Étiquette : économie d’énergie

Un hôtel en bottes de paille

Un projet ambitieux : construire une petite maison d’hôtes, ou plutôt un petit hôtel en bottes de pailles à 1300 mètres dans les Alpes du côté Suisse : le Maya Guesthouse. Dans les 8 chambres, les bottes de pailles seront recouvertes d’argile à l’intérieur, sur 4 cm.

L’argile absorbe l’humidité qu’elle va ensuite restituer ce qui permet un niveau d’hydrométrie constant à 50%. L’argile accumule la chaleur et la renvoie par rayonnement.
C’est aussi une isolation phonique.
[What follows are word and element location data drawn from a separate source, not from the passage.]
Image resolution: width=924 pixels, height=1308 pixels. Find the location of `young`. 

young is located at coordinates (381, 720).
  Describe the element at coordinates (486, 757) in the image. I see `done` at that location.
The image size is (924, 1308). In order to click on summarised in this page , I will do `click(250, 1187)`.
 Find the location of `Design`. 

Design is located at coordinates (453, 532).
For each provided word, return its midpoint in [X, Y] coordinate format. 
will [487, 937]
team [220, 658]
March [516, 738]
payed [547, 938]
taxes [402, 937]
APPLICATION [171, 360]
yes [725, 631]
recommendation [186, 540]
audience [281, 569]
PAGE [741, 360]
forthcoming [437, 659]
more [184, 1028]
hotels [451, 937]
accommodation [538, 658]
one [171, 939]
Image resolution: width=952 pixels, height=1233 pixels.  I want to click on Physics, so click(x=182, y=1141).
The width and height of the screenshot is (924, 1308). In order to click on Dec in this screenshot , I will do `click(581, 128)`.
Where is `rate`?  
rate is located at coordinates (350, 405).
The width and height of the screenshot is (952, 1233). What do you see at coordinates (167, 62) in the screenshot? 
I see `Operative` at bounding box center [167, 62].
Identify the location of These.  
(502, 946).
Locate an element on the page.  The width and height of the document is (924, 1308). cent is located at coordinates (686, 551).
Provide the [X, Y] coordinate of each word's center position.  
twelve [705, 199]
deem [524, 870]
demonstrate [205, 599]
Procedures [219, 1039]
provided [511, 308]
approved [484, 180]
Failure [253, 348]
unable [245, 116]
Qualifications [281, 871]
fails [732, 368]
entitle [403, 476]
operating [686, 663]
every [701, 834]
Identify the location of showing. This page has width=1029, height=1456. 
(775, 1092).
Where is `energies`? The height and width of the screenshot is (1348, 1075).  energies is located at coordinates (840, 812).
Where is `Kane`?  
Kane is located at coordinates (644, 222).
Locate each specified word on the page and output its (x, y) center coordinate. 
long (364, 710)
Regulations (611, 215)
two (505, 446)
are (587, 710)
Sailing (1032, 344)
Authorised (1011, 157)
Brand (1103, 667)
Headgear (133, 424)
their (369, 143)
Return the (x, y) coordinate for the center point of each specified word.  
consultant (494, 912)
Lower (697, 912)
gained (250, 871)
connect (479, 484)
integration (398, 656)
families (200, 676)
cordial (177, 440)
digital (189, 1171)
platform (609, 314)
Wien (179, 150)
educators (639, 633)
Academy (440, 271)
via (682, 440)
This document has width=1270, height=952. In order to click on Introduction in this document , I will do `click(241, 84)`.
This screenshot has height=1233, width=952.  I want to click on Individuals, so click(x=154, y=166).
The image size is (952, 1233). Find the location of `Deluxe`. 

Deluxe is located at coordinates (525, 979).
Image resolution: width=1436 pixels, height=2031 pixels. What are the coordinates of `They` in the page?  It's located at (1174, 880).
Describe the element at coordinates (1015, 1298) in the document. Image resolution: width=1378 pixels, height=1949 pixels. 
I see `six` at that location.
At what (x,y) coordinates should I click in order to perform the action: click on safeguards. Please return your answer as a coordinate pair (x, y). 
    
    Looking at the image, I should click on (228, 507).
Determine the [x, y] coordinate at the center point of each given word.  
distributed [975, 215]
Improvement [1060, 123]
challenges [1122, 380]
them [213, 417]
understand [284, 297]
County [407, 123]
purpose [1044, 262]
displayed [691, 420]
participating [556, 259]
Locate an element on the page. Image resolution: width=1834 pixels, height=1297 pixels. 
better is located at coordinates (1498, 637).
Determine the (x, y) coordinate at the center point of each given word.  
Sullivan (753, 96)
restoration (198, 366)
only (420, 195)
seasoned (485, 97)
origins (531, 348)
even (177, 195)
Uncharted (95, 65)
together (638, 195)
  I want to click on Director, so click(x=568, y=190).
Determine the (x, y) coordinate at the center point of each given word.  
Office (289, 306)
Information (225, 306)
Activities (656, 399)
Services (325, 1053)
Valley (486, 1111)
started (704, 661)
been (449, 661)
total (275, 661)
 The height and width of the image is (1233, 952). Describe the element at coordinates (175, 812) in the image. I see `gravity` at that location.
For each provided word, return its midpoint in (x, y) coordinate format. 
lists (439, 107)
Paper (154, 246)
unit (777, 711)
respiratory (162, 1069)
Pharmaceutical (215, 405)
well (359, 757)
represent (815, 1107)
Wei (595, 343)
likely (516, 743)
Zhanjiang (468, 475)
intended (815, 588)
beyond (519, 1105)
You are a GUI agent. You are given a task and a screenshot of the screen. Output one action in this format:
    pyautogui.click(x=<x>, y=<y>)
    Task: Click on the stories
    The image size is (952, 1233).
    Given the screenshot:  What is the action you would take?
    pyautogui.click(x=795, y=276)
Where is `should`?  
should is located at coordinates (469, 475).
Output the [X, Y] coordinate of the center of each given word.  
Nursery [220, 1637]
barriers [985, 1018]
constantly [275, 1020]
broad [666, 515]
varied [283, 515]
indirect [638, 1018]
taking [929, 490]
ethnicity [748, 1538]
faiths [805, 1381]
L’argile est combinée depuis la nuit des temps au sable, ou à la paille, pour faire des sortes de torchis, ce qui donne une bonne isolation thermique. Chaque chambre aura une fenêtre dévoilant la paille.

Ce sera une maison passive qui ne nécessitera pas de chauffage. L’eau chaude viendra des panneaux solaires thermiques en été et en hivers, l’excès de chaleur produit par le fourneau et le four à pain seront récupérés. Des panneaux photovoltaïques produiront l’électricité.

Leur site est rempli de plans et de photos pour expliquer leur démarche de construction.  Le potager apportera la majeure partie des fruits et légumes.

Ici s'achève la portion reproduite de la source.